# Task to carry out:
Output only the lines below from the one containing "The image size is (1158, 500)." to the one containing "Open the Bildschirmaktualisierungsrate", exactly as written, both ends kept.

# Input material:
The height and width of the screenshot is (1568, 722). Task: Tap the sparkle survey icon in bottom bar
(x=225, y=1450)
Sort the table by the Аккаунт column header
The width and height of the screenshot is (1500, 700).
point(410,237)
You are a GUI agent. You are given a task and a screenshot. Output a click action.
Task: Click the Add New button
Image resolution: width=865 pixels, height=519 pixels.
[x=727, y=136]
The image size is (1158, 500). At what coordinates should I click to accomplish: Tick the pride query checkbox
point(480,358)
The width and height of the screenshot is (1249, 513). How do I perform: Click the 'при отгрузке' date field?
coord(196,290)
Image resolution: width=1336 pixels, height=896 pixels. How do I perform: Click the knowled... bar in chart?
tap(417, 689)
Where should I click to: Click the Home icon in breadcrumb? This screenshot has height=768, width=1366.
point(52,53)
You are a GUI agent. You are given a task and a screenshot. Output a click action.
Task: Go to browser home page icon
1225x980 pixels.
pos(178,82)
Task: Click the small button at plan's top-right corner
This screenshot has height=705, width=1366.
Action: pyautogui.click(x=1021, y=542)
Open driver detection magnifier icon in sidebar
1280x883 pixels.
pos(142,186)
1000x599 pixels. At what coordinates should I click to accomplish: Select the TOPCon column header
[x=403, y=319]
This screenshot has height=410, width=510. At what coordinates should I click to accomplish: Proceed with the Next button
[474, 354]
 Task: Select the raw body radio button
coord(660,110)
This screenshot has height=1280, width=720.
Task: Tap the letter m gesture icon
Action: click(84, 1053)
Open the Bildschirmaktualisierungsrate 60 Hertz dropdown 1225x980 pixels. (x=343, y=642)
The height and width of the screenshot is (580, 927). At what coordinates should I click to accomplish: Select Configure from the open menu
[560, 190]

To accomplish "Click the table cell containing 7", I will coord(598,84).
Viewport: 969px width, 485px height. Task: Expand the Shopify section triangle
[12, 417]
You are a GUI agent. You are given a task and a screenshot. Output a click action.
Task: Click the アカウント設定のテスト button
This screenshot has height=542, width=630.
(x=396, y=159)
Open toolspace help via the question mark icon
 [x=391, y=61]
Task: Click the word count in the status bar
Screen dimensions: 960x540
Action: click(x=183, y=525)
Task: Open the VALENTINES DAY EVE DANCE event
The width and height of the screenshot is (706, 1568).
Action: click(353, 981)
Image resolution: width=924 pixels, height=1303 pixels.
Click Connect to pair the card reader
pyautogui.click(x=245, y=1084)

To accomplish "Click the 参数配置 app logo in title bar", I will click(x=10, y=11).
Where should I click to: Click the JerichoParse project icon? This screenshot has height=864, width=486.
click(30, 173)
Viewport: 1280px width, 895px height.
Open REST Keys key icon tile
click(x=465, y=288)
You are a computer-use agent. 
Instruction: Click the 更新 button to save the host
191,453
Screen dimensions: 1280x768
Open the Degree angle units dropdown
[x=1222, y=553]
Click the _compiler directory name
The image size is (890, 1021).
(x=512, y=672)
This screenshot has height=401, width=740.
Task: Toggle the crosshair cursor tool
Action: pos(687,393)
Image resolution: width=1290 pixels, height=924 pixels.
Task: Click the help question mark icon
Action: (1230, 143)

# Response area:
The image size is (1158, 500). At what coordinates should I click to accomplish: Tick the pride query checkbox
point(480,358)
The width and height of the screenshot is (1249, 513). How do I perform: Click the 'при отгрузке' date field?
coord(196,290)
Image resolution: width=1336 pixels, height=896 pixels. How do I perform: Click the knowled... bar in chart?
tap(417, 689)
Where should I click to: Click the Home icon in breadcrumb? This screenshot has height=768, width=1366.
point(52,53)
You are a GUI agent. You are given a task and a screenshot. Output a click action.
Task: Go to browser home page icon
1225x980 pixels.
pos(178,82)
Task: Click the small button at plan's top-right corner
This screenshot has height=705, width=1366.
Action: pyautogui.click(x=1021, y=542)
Open driver detection magnifier icon in sidebar
1280x883 pixels.
pos(142,186)
1000x599 pixels. At what coordinates should I click to accomplish: Select the TOPCon column header
[x=403, y=319]
This screenshot has height=410, width=510. At what coordinates should I click to accomplish: Proceed with the Next button
[474, 354]
 Task: Select the raw body radio button
coord(660,110)
This screenshot has height=1280, width=720.
Task: Tap the letter m gesture icon
Action: click(84, 1053)
Open the Bildschirmaktualisierungsrate 60 Hertz dropdown 1225x980 pixels. (x=343, y=642)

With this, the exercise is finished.